The Co-operative Group has posted profits of £12m for the first half of 2014, a return to form after its financial performance in 2013.
The group posted its worst financial results in its history during 2013, generating losses of £767m for the first six months of the year and an annual loss of£2.3bn.
However, underlying profits, excluding one-off gains from the sale of businesses, dropped 43% to £66m year-on-year.
Following the appointment of Richard Pennycook as chief executive in March, Co-op Group has begun the implementation of a three-year turnaround strategy.
Reform measures to the change the management structure of the group were passed this week and will include the Co-op Group reducing its board from 20 members to 11.
Penncook said: “Over the last six months we have been focused on putting the building blocks in place to allow us to move from what has been the rescue phase for the Group.

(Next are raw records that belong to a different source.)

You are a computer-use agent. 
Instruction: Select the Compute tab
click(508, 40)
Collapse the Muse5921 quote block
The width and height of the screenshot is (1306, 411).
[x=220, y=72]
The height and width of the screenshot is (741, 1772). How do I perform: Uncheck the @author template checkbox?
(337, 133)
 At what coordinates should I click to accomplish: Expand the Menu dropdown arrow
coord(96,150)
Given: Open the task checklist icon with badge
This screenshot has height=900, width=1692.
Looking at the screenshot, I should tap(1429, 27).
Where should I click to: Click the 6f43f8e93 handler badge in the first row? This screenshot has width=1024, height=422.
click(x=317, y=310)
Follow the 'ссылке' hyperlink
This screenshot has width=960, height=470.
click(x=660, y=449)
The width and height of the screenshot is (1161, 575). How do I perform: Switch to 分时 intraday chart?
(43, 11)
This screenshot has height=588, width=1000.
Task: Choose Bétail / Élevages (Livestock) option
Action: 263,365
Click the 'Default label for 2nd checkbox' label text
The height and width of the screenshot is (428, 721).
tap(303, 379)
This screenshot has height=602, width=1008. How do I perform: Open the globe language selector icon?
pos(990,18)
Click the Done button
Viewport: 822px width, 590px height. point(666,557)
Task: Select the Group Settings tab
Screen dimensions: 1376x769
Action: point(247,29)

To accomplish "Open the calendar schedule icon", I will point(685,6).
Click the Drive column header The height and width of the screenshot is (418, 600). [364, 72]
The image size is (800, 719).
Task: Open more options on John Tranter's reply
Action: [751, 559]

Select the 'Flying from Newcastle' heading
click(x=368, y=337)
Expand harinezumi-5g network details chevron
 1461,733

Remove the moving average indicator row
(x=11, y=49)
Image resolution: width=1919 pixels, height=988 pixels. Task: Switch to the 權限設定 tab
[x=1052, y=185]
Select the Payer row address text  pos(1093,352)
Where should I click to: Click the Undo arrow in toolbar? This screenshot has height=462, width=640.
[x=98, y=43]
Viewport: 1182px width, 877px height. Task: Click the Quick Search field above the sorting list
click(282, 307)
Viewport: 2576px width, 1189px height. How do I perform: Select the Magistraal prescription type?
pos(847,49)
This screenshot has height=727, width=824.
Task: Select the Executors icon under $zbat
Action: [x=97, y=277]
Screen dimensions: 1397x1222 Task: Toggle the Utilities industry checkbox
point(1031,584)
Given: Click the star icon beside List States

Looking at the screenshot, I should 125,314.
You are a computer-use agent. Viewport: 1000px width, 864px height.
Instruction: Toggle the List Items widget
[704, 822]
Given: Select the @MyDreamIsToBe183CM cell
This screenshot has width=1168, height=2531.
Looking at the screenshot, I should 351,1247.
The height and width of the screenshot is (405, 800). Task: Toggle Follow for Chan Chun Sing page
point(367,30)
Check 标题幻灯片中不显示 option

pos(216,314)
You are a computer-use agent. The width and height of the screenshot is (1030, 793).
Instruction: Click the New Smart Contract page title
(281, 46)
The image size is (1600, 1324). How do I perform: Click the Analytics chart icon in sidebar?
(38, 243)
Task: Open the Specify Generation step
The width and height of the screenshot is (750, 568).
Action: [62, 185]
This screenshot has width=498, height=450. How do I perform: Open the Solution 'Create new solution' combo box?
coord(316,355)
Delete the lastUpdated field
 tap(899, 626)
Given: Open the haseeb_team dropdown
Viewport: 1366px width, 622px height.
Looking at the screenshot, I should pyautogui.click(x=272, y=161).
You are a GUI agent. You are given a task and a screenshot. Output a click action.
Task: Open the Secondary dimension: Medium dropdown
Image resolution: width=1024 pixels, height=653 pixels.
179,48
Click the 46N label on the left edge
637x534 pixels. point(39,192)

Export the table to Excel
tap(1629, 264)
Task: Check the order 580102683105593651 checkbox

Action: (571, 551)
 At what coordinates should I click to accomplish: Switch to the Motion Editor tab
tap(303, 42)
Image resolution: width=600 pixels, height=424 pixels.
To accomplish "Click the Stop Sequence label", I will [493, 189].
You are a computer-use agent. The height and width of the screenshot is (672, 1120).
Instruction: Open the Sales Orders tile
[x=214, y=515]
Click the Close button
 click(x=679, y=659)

“Much has been achieved as we work towards addressing our commercial recovery, including constitutional reform and reducing our significant debt levels. Now we can move on to what will be a long and exciting rebuild phase.
“Looking back at 2013, it will be remembered, at least in part, for the £2.5bn statutory comprehensive loss reported by the Group. The equivalent figure for the first six months of 2014 is a comprehensive gain of £116m and is just one indicator showing that the Group is moving solidly in the right direction.
“But that should not mask how much there is still to do.”